I am a pharmacist working full-time. I have a partner (Thomas) who I have been with for about 5 years and I have a fur-child Rocky who is a rescue greyhound. I am a little bit dog crazy and spend my days off sewing coats and bandanas for my dog and his friends. I love spending time with my family and walking my dog. I have recently discovered a love for sewing.
I had shortness of breath, a racing heart and fatigue. I rationalised all my symptoms but deep down I knew something wasn’t right.

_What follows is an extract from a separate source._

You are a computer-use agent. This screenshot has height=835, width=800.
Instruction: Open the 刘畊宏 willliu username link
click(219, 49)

I went from being very active to not being able to walk my dog because of the shortness of breath. I would fall asleep at 7pm because of the fatigue. I saw a GP for the racing heart and they diagnosed me with anxiety, but they didn’t send me for any tests even though I told them about my shortness of breath.
I was diagnosed with Idiopathic Pulmonary Arterial Hypertension (PAH) in July 2018. I was living in Yeppoon in 2018 completing my pharmacy internship and I came back to Brisbane to get my annual check-up at the Prince Charles Hospital – I have been monitored by them since 2016 for an unrelated heart issue[CG1] . During my check up, my tests (MRI and echocardiogram) were taking much longer than they normally did and during the echocardiogram, they stopped halfway through and brought my cardiologist in to speak to me. They said that I may have Pulmonary Hypertension as the right side of my heart had doubled in size from 2017 and my pulmonary pressures had gone from normal to high. They wanted to admit me to hospital so they could fast track all my diagnostic tests as I wasn’t living in Brisbane. I spent five days in hospital and I had all sorts of tests done: blood tests, VQ scan, pulmonary function tests, 6-minute walk tests, right and left heart catheter etc. All these tests pointed towards Idiopathic Pulmonary Hypertension.

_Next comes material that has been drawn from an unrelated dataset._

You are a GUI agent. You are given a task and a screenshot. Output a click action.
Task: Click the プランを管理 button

Initially, I was totally devastated. It turned my life upside down.
I was told that at this stage having children would be very dangerous and that the medication I was put on to help my disease could cause birth defects. My partner and I had talked about having children in the future, but my diagnosis has made us re-evaluate these plans. Currently we are pretty happy with fur-babies. It’s a terminal disease with no cure so finding out at 21 that I had a condition like that was pretty hard. There is a lot of scary information out there about the disease, but everyone responds to treatment differently and I refused to let it beat me.

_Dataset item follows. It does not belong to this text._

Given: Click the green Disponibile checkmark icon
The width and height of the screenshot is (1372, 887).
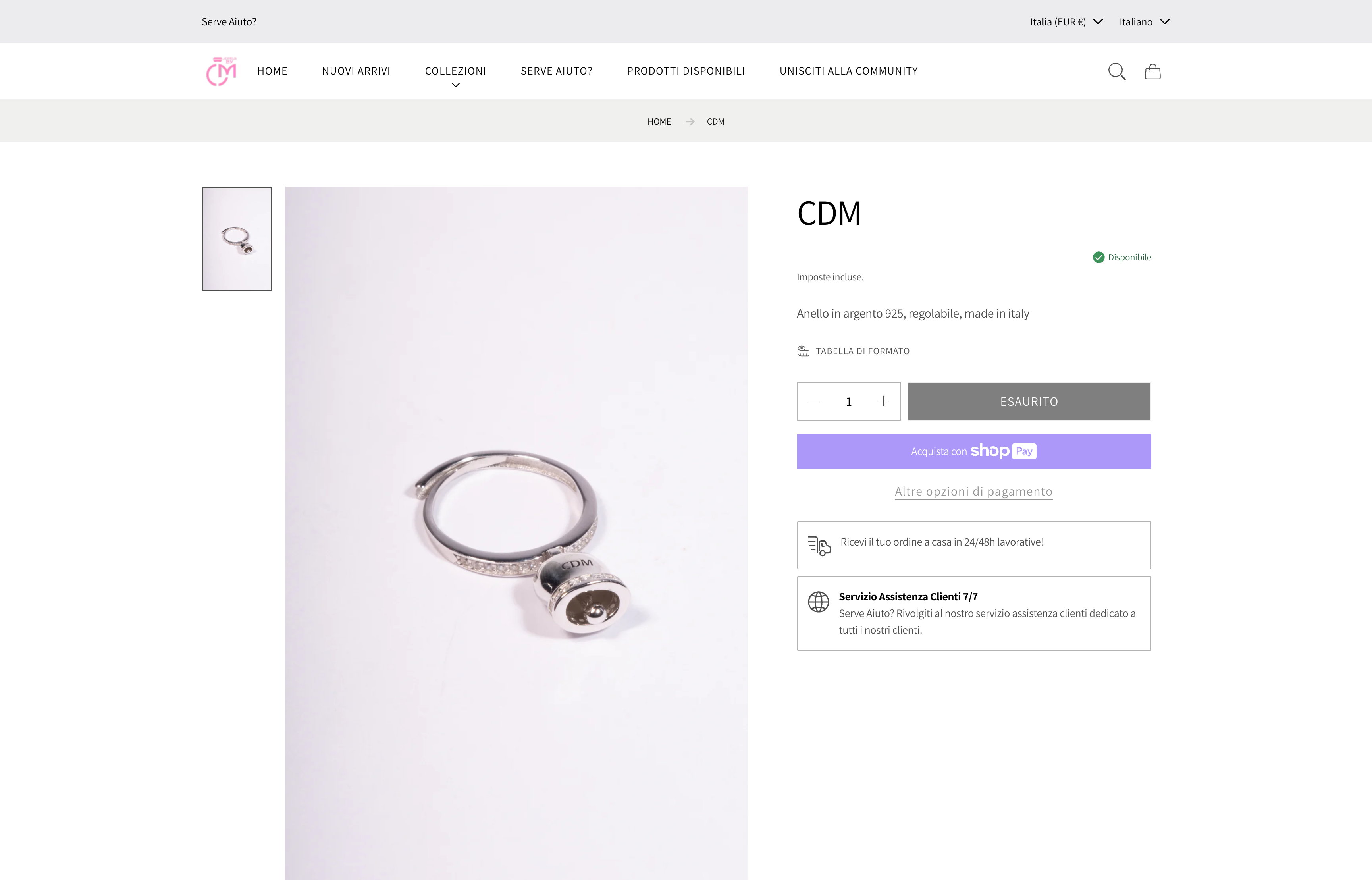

Every day is a mental and physical battle but I’m lucky because I can still live a fairly normal life. Since I started medication everything has improved so much so it doesn’t really affect my day-to-day life too much as I can still work full-time at the moment. I struggle to breath when I bend over and I still get tired quicker than most people and need to rest, but my heart doesn’t race anymore and I’m not as tired as I used to be. I can’t exercise like I used to so I settle for walking my beautiful dog every day. I used to play two games of TRL (touch rugby league) every week, go to F45 five times a week, walk the dog, play hockey etc. I sometimes get short of breath when exercising (walking faster or further than normal) so I need to stop and catch my breath. Adjusting my lifestyle was a big change.
I am fortunate I haven’t experienced the typical stigma associated with lung disease which many people do. I’ve more experienced the “you look perfectly healthy” kind of stigma which can be difficult to deal with because people don’t really understand that just because you look healthy doesn’t mean you are healthy.
It is my hope that more medications for PAH will be covered by the PBS so that people don’t have to stress about compassionate access to their second or third medications. We also need to see more funding for research to help find a cure.